• **Task requirements**: Copy the entries word for word, from the very first line through the line containing "pyautogui.click(x=91, y=770)", including that line.

• **Records for this task**:
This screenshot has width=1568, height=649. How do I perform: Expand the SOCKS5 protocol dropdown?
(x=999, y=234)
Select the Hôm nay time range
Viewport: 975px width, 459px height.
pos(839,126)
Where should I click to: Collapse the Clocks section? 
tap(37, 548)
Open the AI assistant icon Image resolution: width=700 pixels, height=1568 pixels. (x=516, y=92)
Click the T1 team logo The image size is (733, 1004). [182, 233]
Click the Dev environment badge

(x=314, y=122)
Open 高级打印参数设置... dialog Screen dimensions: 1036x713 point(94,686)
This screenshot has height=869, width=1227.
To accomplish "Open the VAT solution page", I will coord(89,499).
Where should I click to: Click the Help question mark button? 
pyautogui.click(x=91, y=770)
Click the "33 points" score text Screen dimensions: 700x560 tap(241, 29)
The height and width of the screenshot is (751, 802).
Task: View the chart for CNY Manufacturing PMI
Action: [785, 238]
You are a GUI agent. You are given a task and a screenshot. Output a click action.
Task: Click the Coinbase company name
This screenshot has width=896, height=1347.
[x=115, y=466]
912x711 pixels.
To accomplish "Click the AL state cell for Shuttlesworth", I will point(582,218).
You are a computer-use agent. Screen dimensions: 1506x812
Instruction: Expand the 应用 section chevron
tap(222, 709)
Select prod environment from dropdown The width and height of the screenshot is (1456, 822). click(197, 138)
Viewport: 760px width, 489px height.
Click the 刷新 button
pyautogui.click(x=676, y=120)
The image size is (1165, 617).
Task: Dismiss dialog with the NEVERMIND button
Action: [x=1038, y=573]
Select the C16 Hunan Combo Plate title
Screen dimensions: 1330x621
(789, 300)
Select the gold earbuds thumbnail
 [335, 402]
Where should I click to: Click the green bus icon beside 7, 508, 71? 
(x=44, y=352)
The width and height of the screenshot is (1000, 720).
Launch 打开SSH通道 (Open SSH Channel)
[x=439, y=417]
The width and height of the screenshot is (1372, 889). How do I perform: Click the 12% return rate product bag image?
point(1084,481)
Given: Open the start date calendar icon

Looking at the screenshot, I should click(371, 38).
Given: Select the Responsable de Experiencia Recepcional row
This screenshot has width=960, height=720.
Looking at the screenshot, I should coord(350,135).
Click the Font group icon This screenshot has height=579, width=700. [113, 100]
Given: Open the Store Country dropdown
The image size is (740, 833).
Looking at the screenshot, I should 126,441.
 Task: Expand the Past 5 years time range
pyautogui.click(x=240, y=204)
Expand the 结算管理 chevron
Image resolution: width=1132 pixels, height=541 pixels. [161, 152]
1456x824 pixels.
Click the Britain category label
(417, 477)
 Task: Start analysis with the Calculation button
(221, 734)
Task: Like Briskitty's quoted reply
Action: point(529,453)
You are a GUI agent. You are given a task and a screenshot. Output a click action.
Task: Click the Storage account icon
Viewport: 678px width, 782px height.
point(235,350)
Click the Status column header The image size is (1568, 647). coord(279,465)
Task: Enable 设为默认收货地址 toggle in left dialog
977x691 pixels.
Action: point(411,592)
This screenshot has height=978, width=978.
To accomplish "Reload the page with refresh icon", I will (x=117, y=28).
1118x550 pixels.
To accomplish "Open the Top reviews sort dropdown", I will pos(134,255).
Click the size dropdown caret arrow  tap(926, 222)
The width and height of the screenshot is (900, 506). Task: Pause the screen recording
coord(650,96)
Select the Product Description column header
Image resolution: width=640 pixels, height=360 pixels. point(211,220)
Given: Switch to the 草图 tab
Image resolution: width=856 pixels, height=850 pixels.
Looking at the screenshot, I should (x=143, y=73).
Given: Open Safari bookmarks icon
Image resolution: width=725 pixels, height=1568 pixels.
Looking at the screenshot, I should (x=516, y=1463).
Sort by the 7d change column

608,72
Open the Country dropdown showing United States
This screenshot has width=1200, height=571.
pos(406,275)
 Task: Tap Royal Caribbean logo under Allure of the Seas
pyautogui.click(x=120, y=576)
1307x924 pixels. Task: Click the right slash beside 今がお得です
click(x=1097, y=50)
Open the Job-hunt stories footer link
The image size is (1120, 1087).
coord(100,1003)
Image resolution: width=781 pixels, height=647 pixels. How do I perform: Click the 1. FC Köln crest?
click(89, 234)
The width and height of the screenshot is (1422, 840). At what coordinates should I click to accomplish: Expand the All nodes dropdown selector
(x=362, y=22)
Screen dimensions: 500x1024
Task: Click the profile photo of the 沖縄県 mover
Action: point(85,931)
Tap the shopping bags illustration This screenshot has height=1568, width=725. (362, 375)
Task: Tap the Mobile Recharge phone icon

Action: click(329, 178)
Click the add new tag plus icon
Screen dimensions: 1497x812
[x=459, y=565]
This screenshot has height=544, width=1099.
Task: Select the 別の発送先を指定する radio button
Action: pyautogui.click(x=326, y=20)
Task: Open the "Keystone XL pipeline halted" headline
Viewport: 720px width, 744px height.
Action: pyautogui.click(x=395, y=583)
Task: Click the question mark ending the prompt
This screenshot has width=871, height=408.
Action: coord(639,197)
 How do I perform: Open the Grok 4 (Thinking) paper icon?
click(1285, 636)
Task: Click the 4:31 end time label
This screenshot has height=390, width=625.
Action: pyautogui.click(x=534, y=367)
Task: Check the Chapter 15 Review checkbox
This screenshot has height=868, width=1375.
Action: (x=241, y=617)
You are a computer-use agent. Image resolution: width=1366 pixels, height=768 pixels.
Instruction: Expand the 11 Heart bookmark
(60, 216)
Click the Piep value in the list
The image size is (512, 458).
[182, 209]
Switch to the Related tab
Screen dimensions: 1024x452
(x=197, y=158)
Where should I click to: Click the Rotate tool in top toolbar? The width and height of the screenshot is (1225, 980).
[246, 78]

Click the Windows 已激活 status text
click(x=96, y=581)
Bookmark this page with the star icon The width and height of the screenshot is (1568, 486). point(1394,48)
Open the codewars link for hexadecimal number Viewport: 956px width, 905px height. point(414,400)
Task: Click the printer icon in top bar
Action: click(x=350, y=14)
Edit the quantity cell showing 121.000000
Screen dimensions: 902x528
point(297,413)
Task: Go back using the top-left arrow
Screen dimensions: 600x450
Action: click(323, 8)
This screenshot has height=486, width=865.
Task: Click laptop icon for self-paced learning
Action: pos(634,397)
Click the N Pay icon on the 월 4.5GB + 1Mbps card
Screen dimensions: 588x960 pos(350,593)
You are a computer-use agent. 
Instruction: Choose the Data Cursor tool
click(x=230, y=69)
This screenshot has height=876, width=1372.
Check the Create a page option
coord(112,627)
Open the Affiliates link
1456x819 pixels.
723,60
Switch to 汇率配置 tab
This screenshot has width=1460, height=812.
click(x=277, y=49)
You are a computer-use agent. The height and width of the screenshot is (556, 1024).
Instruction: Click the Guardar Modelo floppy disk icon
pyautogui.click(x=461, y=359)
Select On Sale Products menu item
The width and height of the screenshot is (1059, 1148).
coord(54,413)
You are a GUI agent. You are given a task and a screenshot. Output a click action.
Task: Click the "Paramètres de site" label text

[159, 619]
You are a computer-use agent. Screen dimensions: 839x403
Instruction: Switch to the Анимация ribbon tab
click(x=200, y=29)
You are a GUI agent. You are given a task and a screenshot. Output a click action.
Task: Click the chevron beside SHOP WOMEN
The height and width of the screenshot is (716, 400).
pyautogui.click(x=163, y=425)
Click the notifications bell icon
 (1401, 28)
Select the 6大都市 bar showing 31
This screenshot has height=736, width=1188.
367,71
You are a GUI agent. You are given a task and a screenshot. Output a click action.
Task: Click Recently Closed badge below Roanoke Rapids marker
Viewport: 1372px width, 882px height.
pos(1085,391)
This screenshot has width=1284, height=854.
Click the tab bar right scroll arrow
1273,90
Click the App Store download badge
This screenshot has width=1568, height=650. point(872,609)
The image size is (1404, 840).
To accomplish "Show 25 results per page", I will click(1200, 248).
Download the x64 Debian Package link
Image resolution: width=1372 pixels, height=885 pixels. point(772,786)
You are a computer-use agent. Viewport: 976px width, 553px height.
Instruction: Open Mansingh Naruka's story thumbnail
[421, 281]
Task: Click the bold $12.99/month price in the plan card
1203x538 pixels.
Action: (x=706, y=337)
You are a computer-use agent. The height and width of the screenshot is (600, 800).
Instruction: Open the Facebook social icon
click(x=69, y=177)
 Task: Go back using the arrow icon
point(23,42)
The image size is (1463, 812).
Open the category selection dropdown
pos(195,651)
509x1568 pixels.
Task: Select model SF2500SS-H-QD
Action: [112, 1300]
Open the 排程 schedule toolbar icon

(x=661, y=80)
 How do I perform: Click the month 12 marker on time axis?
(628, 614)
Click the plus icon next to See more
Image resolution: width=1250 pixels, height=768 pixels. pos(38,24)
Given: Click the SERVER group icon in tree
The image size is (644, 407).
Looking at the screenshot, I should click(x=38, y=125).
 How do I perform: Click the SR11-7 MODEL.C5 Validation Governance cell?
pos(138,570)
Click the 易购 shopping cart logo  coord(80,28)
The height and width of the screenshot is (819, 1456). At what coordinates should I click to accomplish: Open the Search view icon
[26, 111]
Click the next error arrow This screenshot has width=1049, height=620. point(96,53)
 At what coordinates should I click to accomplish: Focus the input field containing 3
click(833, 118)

• **Response to this exercise**:
This screenshot has width=1568, height=649. How do I perform: Expand the SOCKS5 protocol dropdown?
(x=999, y=234)
Select the Hôm nay time range
Viewport: 975px width, 459px height.
pos(839,126)
Where should I click to: Collapse the Clocks section? 
tap(37, 548)
Open the AI assistant icon Image resolution: width=700 pixels, height=1568 pixels. (x=516, y=92)
Click the T1 team logo The image size is (733, 1004). [182, 233]
Click the Dev environment badge

(x=314, y=122)
Open 高级打印参数设置... dialog Screen dimensions: 1036x713 point(94,686)
This screenshot has height=869, width=1227.
To accomplish "Open the VAT solution page", I will coord(89,499).
Where should I click to: Click the Help question mark button? 
pyautogui.click(x=91, y=770)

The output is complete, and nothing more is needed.